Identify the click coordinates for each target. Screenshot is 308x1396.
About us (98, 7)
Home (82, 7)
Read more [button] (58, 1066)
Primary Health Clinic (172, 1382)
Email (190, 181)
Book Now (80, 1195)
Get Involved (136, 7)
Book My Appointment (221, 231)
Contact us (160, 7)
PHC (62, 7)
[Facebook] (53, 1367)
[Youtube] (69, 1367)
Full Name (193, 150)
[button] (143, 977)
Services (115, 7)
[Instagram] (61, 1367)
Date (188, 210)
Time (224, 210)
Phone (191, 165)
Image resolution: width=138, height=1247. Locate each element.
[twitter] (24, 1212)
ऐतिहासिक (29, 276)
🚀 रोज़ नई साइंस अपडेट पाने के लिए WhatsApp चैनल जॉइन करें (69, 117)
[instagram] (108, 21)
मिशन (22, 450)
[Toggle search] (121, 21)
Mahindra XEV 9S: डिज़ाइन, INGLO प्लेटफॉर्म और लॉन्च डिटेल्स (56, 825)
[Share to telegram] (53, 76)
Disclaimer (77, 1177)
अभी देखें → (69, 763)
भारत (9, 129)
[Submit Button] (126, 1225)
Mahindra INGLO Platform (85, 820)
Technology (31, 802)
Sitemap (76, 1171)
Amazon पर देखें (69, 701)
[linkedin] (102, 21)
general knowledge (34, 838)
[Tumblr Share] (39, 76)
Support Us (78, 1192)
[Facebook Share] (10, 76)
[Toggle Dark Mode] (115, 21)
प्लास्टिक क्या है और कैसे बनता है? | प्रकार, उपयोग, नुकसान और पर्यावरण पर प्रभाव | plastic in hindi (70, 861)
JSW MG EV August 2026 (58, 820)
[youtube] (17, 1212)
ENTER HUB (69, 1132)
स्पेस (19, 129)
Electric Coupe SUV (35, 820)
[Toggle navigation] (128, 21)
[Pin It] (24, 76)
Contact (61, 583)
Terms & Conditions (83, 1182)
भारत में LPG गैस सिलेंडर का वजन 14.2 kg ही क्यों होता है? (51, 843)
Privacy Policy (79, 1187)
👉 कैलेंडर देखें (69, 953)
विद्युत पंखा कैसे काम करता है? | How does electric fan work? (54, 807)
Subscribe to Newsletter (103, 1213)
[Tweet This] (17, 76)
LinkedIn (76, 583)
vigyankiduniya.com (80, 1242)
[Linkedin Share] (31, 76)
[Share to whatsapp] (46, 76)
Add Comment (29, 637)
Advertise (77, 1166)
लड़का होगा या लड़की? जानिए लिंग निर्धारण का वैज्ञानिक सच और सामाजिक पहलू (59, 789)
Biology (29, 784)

=-=-=

◆ WORK TO BE COMPLETED
Please revise the material above so that every "Share" reads "Post", with nothing else changed.

◆ CORRECT OUTPUT
Identify the click coordinates for each target. Screenshot is 308x1396.
About us (98, 7)
Home (82, 7)
Read more [button] (58, 1066)
Primary Health Clinic (172, 1382)
Email (190, 181)
Book Now (80, 1195)
Get Involved (136, 7)
Book My Appointment (221, 231)
Contact us (160, 7)
PHC (62, 7)
[Facebook] (53, 1367)
[Youtube] (69, 1367)
Full Name (193, 150)
[button] (143, 977)
Services (115, 7)
[Instagram] (61, 1367)
Date (188, 210)
Time (224, 210)
Phone (191, 165)
Image resolution: width=138, height=1247. Locate each element.
[twitter] (24, 1212)
ऐतिहासिक (29, 276)
🚀 रोज़ नई साइंस अपडेट पाने के लिए WhatsApp चैनल जॉइन करें (69, 117)
[instagram] (108, 21)
मिशन (22, 450)
[Toggle search] (121, 21)
Mahindra XEV 9S: डिज़ाइन, INGLO प्लेटफॉर्म और लॉन्च डिटेल्स (56, 825)
[Post to telegram] (53, 76)
Disclaimer (77, 1177)
अभी देखें → (69, 763)
भारत (9, 129)
[Submit Button] (126, 1225)
Mahindra INGLO Platform (85, 820)
Technology (31, 802)
Sitemap (76, 1171)
Amazon पर देखें (69, 701)
[linkedin] (102, 21)
general knowledge (34, 838)
[Tumblr Post] (39, 76)
Support Us (78, 1192)
[Facebook Post] (10, 76)
[Toggle Dark Mode] (115, 21)
प्लास्टिक क्या है और कैसे बनता है? | प्रकार, उपयोग, नुकसान और पर्यावरण पर प्रभाव | plastic in hindi (70, 861)
JSW MG EV August 2026 (58, 820)
[youtube] (17, 1212)
ENTER HUB (69, 1132)
स्पेस (19, 129)
Electric Coupe SUV (35, 820)
[Toggle navigation] (128, 21)
[Pin It] (24, 76)
Contact (61, 583)
Terms & Conditions (83, 1182)
भारत में LPG गैस सिलेंडर का वजन 14.2 kg ही क्यों होता है? (51, 843)
Privacy Policy (79, 1187)
👉 कैलेंडर देखें (69, 953)
विद्युत पंखा कैसे काम करता है? | How does electric fan work? (54, 807)
Subscribe to Newsletter (103, 1213)
[Tweet This] (17, 76)
LinkedIn (76, 583)
vigyankiduniya.com (80, 1242)
[Linkedin Post] (31, 76)
[Post to whatsapp] (46, 76)
Add Comment (29, 637)
Advertise (77, 1166)
लड़का होगा या लड़की? जानिए लिंग निर्धारण का वैज्ञानिक सच और सामाजिक पहलू (59, 789)
Biology (29, 784)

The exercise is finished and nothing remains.